Like flares and fondue, the art of drilling has recently started to come back into fashion. Whilst jazzy games and iPads may seem like a fun alternative to traditional teaching, there’s nothing more effective for embedding understanding of complex concepts than a bunch of satisfyingly repetitive drill exercises.
Although useful for all subjects, I find drilling to be of particular use in science. Learning how to balance an equation, for example, is extremely tough. It takes hours of relentless practice to really understand how to do it. At Michaela, we teach all pupils a method which they all memorise. We then give them drill after drill after drill until they can do it without thinking.
Kids love a challenge. When they know a fool-proof method, they are more than happy to sit and do it over and over again. Below is a picture of our pupils practising balancing equations in the yard during their own lunch break. To support pupils to practise outside of school, I uploaded this video to YouTube: https://www.youtube.com/watch?v=kxUsyJy7s0o
And that’s not all: drilling can be used for all kinds of question types. For instance, I recently taught the children how to answer questions on carrying out ecological field studies and got them to practise each one tens of times, using different contexts.
At Michaela, we are unapologetic about our emphasis on drilling the basics. It really helps our pupils to solidify their understanding of new concepts, and helps them to feel successful.
Here is an email received from a grateful pupil:
Dear Miss Dyer,
Thank you very much for uploading the balancing chemical equations video on youtube. They have truly been beneficial to me and I am now more confident in balancing simple and complex equations!

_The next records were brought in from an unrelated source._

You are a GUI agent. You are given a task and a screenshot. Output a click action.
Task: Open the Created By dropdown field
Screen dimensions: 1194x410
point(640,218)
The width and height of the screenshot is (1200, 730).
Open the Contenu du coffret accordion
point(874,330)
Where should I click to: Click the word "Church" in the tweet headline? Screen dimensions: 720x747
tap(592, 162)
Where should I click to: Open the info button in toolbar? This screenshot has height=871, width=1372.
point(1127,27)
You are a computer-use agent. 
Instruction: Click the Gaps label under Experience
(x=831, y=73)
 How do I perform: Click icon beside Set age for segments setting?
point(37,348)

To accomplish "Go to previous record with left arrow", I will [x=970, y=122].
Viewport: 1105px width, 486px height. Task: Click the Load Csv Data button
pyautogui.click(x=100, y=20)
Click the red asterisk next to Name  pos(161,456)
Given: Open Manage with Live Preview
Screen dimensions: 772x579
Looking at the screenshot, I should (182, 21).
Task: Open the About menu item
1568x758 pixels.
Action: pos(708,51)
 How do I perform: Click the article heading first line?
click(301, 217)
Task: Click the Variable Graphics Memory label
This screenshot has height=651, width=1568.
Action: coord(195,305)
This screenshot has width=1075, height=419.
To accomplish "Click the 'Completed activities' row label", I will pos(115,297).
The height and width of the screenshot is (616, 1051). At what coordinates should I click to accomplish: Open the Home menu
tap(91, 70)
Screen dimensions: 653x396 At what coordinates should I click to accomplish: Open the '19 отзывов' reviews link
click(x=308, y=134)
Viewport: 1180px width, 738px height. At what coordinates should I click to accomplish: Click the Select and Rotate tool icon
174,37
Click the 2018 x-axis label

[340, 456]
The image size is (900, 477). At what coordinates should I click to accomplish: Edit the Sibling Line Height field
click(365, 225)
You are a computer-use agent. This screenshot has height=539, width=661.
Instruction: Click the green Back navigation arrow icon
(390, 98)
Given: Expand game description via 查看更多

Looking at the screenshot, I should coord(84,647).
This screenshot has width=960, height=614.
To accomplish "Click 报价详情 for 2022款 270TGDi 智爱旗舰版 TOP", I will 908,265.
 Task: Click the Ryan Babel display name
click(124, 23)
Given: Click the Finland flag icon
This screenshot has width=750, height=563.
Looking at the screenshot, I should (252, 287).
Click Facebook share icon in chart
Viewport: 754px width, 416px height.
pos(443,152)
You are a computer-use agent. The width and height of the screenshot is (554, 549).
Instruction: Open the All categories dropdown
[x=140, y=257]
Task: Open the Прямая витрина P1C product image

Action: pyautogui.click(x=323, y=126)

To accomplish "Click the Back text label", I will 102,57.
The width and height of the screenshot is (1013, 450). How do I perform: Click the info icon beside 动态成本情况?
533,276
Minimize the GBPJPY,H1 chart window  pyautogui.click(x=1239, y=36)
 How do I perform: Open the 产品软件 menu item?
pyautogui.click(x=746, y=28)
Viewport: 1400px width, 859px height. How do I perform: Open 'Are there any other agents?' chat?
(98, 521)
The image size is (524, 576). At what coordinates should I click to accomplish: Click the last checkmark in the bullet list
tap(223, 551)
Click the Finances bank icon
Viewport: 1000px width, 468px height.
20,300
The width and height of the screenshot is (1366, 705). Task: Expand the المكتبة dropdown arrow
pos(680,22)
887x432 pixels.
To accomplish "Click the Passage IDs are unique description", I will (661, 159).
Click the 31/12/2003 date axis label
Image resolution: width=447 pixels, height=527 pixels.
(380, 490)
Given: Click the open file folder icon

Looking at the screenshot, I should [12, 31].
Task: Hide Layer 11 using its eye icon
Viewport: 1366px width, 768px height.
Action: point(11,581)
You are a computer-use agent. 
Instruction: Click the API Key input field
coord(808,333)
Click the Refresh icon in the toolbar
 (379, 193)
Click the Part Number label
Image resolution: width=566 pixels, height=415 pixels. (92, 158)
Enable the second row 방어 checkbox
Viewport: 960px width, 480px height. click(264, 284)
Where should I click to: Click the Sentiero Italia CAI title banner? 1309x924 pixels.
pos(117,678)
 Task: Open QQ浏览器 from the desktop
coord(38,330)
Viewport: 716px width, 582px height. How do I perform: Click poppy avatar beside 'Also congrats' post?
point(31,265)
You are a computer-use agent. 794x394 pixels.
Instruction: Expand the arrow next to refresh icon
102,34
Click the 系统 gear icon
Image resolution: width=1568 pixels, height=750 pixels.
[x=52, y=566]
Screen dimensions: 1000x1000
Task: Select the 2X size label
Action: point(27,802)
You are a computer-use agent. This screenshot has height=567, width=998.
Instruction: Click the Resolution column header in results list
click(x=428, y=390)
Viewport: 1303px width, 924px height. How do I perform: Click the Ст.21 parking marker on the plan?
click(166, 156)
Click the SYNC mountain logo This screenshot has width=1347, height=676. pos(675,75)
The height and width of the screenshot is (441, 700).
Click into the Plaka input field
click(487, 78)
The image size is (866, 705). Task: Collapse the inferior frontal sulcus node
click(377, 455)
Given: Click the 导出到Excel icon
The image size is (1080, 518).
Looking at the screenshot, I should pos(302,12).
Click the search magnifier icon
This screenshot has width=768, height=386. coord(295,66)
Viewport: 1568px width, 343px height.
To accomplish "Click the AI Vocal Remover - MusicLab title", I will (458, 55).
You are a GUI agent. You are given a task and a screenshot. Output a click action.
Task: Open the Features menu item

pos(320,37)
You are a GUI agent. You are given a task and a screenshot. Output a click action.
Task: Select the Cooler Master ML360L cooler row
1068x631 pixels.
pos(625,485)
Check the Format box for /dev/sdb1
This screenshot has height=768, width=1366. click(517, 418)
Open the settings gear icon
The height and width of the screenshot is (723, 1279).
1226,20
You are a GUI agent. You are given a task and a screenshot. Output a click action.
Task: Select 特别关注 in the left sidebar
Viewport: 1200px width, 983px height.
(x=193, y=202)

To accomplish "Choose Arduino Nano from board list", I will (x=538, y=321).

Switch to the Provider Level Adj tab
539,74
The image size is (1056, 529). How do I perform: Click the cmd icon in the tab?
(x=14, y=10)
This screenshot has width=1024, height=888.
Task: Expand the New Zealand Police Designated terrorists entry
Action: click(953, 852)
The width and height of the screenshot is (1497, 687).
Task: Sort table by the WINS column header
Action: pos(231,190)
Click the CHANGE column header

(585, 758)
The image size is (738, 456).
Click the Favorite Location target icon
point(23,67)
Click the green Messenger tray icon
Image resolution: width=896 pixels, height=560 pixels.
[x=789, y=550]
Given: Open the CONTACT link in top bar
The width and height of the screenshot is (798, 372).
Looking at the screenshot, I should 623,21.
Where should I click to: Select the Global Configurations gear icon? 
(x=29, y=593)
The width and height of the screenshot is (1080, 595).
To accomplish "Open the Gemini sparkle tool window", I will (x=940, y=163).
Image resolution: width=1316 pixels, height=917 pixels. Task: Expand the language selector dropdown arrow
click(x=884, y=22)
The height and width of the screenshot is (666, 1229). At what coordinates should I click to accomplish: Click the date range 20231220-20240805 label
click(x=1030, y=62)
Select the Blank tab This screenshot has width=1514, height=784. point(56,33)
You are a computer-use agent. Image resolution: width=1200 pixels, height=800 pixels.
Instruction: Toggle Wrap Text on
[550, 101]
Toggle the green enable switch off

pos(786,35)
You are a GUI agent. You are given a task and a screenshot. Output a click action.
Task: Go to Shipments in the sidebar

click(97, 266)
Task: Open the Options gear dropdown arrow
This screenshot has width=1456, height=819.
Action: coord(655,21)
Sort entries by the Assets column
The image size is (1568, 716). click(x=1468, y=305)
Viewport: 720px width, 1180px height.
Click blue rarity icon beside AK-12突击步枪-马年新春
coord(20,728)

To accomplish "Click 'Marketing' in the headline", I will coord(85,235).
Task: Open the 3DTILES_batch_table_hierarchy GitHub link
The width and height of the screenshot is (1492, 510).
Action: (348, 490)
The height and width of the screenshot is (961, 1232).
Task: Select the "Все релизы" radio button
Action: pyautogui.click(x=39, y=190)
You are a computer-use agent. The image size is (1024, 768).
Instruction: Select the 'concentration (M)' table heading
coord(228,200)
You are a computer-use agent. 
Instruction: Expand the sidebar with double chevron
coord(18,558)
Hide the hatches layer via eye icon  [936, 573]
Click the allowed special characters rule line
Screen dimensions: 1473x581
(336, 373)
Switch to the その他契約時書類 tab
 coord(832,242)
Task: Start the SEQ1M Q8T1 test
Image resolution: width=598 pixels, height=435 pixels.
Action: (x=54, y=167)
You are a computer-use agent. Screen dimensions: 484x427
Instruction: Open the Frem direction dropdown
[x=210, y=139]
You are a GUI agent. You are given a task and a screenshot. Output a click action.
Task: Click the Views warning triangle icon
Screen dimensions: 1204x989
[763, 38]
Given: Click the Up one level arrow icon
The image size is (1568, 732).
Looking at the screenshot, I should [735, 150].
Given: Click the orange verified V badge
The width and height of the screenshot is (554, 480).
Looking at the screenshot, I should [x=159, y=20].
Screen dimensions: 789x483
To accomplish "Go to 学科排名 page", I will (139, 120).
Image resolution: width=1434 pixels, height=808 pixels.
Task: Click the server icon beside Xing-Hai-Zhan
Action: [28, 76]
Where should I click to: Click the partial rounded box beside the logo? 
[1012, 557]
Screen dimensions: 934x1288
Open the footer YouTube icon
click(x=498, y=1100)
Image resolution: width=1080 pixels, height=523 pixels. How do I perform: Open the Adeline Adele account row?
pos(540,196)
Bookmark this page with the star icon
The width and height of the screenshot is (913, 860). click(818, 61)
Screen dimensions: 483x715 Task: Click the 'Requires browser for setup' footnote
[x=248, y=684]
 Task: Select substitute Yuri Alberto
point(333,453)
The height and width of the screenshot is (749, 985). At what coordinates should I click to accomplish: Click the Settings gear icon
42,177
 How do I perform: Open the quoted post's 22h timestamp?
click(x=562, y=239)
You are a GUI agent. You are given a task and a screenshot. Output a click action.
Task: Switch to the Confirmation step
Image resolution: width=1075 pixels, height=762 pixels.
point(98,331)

You might think that getting pupils to learn methods by memorisation is boring, but it works. They feel so accomplished when they can achieve in areas they would have otherwise found difficult.
If you wish to read even more about Michaela’s unashamedly academic curriculum, pre-order your copy of The Michaela Way today. In it, I cover drill and didactic teaching in science, in even more detail. If you like what you have read about today, come and visit us! Email firstname.lastname@example.org and we can arrange a visit.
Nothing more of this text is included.